PARTS OF THE EXERCISE:
(1) Reproduce the measles passage word for word, starting at "While recent measles" and ending at "potentially brain damage).".
(2) Decide whether each statement agrees with the measles passage, answering yes or no and quoting the passage's deciding words. (a) The African Region saw a 50% decline in measles deaths. (b) WHO guidance holds that 90% coverage with two doses is enough to stop transmission. (c) In 2024, 76% of children received the second dose of the measles vaccine.

PROVIDED PASSAGE:

However, the African Region experienced a 40% decline in cases and 50% decline in deaths over this period, partly due to increasing immunisation coverage.
While recent measles surges are occurring in countries and regions where children are less likely to die due to better nutrition and access to health care, those infected remain at risk of serious, lifelong complications such as blindness, pneumonia, and encephalitis (an infection causing brain swelling and potentially brain damage).
In 2024, an estimated 84% of children received their first dose of the measles vaccine, and only 76% received the second, according to WHO/UNICEF estimates.
This is a slight improvement from the previous year, with 2 million more children immunised.
According to WHO guidance, at least 95% coverage with two measles vaccine doses is required to stop transmission and protect communities from outbreaks.
More than 30 million children remained under-protected against measles in 2024.
The Immunisation Agenda 2030 (IA2030) Mid-Term Review, also released today, stresses that measles is often the first disease to resurge when vaccination coverage drops. Growing measles outbreaks are exposing weaknesses in immunisation programmes and health systems globally, and threatening progress towards IA2030 targets, including measles elimination.

RECORDED INFORMATION:
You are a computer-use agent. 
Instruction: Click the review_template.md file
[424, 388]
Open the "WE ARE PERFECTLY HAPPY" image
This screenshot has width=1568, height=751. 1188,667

---

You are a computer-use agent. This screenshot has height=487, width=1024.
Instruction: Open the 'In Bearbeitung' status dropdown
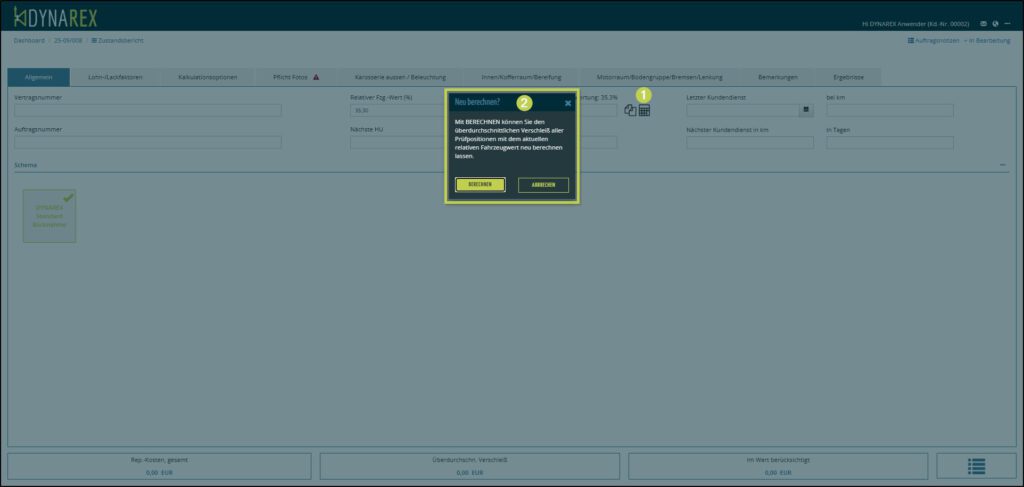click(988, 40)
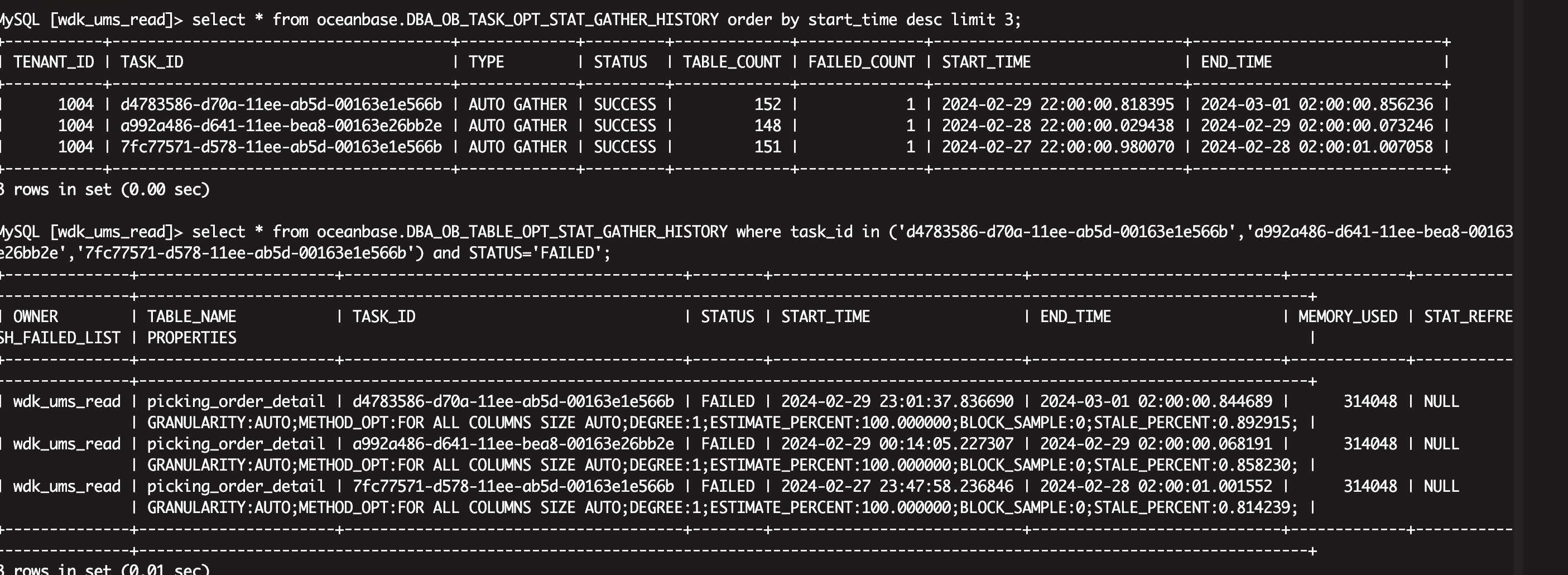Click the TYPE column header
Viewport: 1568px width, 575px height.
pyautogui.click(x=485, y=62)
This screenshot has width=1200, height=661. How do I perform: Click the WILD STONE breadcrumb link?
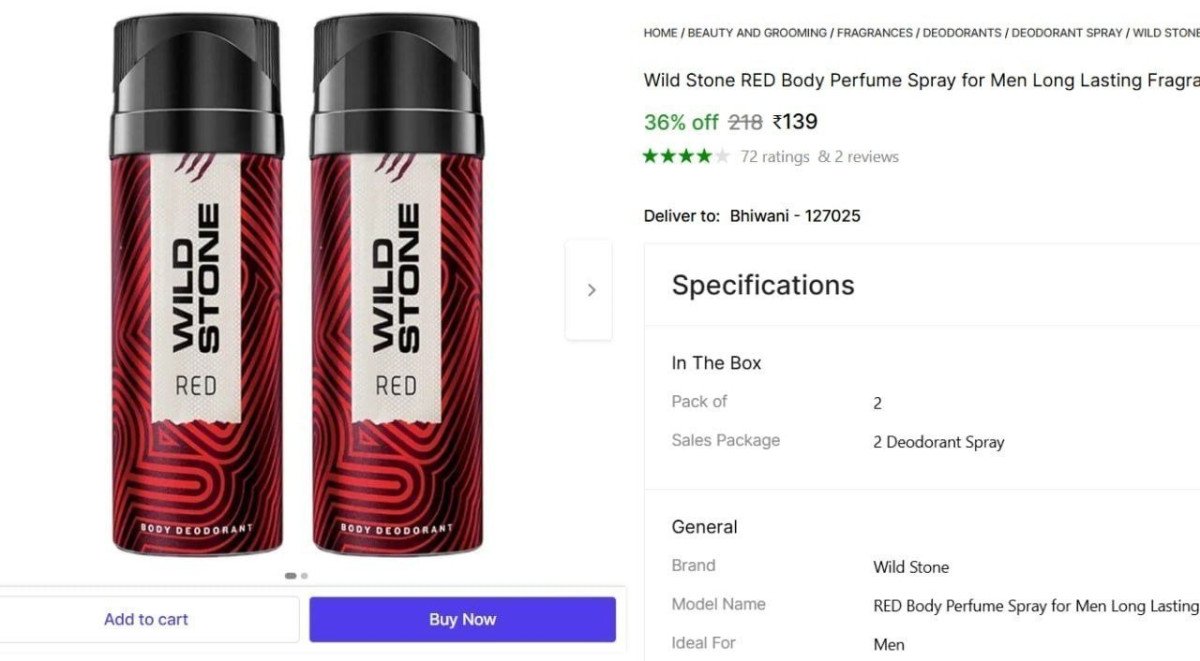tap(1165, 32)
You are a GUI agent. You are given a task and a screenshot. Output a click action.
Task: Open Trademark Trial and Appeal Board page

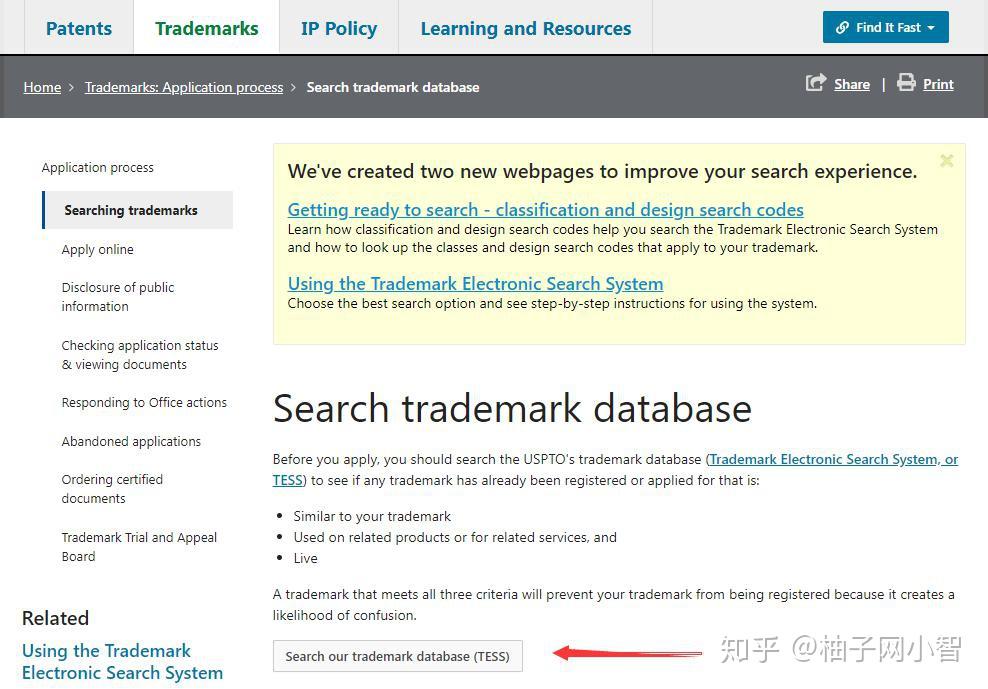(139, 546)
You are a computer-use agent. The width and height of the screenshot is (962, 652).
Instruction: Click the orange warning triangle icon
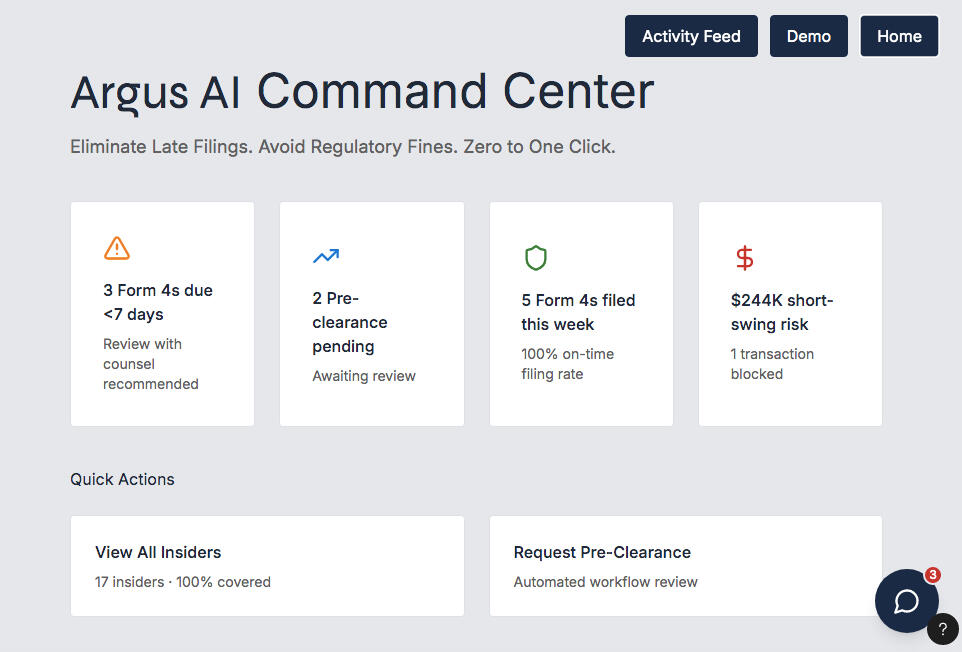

---

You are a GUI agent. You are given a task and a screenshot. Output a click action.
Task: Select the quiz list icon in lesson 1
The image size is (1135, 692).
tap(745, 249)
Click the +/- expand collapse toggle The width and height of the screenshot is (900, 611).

ANSWERS BELOW:
(1)
While recent measles surges are occurring in countries and regions where children are less likely to die due to better nutrition and access to health care, those infected remain at risk of serious, lifelong complications such as blindness, pneumonia, and encephalitis (an infection causing brain swelling and potentially brain damage).

(2)
(a) Yes: "50% decline in deaths"
(b) No: "at least 95% coverage with two measles vaccine doses is required to stop transmission"
(c) Yes: "only 76% received the second"